Masowa eksterminacja ludności cywilnej, wytworzenie atmosfery strachu zmuszającego ludzi do porzucania ojczyzny i stawania się uchodźcami, stały się głównymi instrumentami realizacji interesów ponadnarodowych korporacji dla których władza ustanowiona w Kijowie po przewrocie państwowym to zaledwie dekoracja służąca do ukrycia gigantycznej czystki etnicznej rosyjskiej i rosyjskojęzycznej ludności Donbassu.
Ludzkie życie dla organizatorów realizowanej w Donbassie rzezi, nic nie znaczy, dokładnie tak jak nie istnieją dla nich ani normy prawa międzynarodowego ani zasady prowadzenia wojny.
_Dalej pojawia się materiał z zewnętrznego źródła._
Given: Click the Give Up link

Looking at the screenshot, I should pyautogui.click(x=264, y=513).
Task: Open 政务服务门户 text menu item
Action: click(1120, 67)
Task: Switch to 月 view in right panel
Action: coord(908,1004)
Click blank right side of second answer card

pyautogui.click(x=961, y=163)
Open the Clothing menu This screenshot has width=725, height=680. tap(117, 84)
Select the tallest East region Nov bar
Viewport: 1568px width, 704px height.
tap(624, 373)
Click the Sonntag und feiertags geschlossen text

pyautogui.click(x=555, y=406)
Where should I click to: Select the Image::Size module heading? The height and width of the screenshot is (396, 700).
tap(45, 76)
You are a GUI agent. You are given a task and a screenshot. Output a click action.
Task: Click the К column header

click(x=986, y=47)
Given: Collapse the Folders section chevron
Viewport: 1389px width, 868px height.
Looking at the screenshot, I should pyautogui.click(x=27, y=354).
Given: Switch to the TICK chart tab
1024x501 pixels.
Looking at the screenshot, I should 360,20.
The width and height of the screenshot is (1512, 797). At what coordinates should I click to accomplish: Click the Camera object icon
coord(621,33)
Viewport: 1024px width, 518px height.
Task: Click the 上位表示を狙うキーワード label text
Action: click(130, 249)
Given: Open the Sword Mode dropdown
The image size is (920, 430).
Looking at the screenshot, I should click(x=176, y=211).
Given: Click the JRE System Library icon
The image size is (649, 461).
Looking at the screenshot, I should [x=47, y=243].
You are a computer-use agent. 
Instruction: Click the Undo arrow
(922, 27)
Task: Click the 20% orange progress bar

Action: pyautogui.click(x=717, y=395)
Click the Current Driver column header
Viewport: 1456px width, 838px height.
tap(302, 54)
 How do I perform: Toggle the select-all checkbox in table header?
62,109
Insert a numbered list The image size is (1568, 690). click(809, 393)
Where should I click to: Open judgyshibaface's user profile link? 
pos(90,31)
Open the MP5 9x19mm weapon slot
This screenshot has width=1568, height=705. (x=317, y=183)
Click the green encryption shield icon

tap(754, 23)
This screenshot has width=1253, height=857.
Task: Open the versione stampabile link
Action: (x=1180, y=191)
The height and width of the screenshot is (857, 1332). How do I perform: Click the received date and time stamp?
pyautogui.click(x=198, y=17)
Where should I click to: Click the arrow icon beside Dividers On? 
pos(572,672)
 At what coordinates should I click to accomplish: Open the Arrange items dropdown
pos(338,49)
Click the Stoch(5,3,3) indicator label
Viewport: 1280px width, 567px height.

Niektórzy eksperci (E. Guilbaud) twierdzą, że już ustalono ile ludności może pozostać na terytorium poddanym czystkom etnicznym. 4 lipca w sieci internetowej pojawiło się orędzie video ministra obrony Donieckiej Republiki Ludowej, Igoria Striełkowa, który powiedział, że
„jeżeli Rosja nie osiągnie zawieszenia broni albo nie rozpocznie operacji wprowadzenia sił pokojowych to Sławiańsk z jego ponad 30-tysięczną ludnością będzie zniszczony w ciągu tygodnia, maksimum dwóch”.